Уговорить Сандрин Вишон согласиться на работу в России, в школе французского языка, ей помог один русский бизнесмен (при выражении «русский бизнесмен» Дюбуи дернул головой и закинул назад прядь своих длинных волос, но перевел точно, потому что рядом с Кряжиным сидел русский переводчик и кивал головой всякий раз, когда слышал правильный перевод). Однажды бизнесмен подъехал к офису, где работала Вишон, на шикарном «Порше» и попросил подыскать томик сочинений Ретифа де ла Бретона. Просьбу она выполнила к вечеру следующего дня, и этим же вечером в приличном ресторане он предложил Садрин Вишон дружбу. Предложение бизнесмен заверил кольцом с бриллиантом стоимостью в двенадцать тысяч евро. Их дружба была жаркой (последнее слово Дюбуи перевел с трудом, пытаясь заменить его на определение «крепкая», но переводчик Кряжина, уроженец Усть-Кута, его поправил, и тот согласился) и головокружительной, но когда дело уже почти подошло к логическому обмену кольцами, человек признался, что должен уехать в Россию. Она сильно плакала. Обещала покончить с собой. Но он растроганно пообещал не расставаться и подыскать ей достойную работу в Москве. Она решила не оставаться в стороне от стараний жениха и принялась за поиски сама. И очень скоро нашла то, что нужно, – работу секретарем-референтом в крупной российско-французской компании. Причем зарплата там оказалась почти на треть выше, чем на родине, в должности специалиста по французской повести 19-го столетия при Сорбонне. Но бизнесмен вдруг встревожился и принялся отговаривать Вишон от ее инициативы. Мол, статус его достаточно велик для того, чтобы позволить невесте работать в короткой узкой юбке у какого-то слюнявого мордоворота в офисе, что знает много случаев, когда из-за таких мелочей распадались вполне благополучные семьи.
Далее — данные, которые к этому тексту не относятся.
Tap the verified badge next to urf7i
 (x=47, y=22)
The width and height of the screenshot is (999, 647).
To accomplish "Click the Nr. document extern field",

В общем, в Лионе объявился некто Гоффе, приехавший специально для того, чтобы прихватить из Франции несколько достойных учителей для его школы. Она сначала отказалась наотрез, но тогда в дело вмешался бизнесмен. Его, кстати, звали Антон Павловский. Так вот, этот Антон Павловский сначала уговаривал, потом стал нервничать, а после и вовсе заявил Сандрин, что если она не поедет в эту школу, то вообще не поедет в Россию. Сандрин смирилась. Любовь для нее была выше всего. Уже через месяц она оказалась в Москве. Их роман продолжился и казался вечным…
– Простите за мою бестолковость, – Кряжин, прерывая Вишон, направил указательный палец на Дюбуи. – А как же это?
Скрипнув зубами, Дюбуи перевел:
– Она говорит, что нашла лучшее.
Уроженец Усть-Кута рядом со следователем улыбнулся:
– Мадемуазель сказала: «Я – француженка».
– А-а, – успокоился Кряжин. – Дюбуи, еще раз забудете родную речь, я вас выставлю в коридор. Продолжайте.
Но однажды в ее кабинет зашли двое. Ворвались в тот момент, когда она отдавалась мимолетной страсти. Она хотела нажать на кнопку тревожной сигнализации, установленной под углом столешницы, но тот, что после разговаривал с ней по-французски, приложил палец к губам, и она поняла, что торопиться не следует. Сбывались ее худшие предчувствия, оставленные во Франции.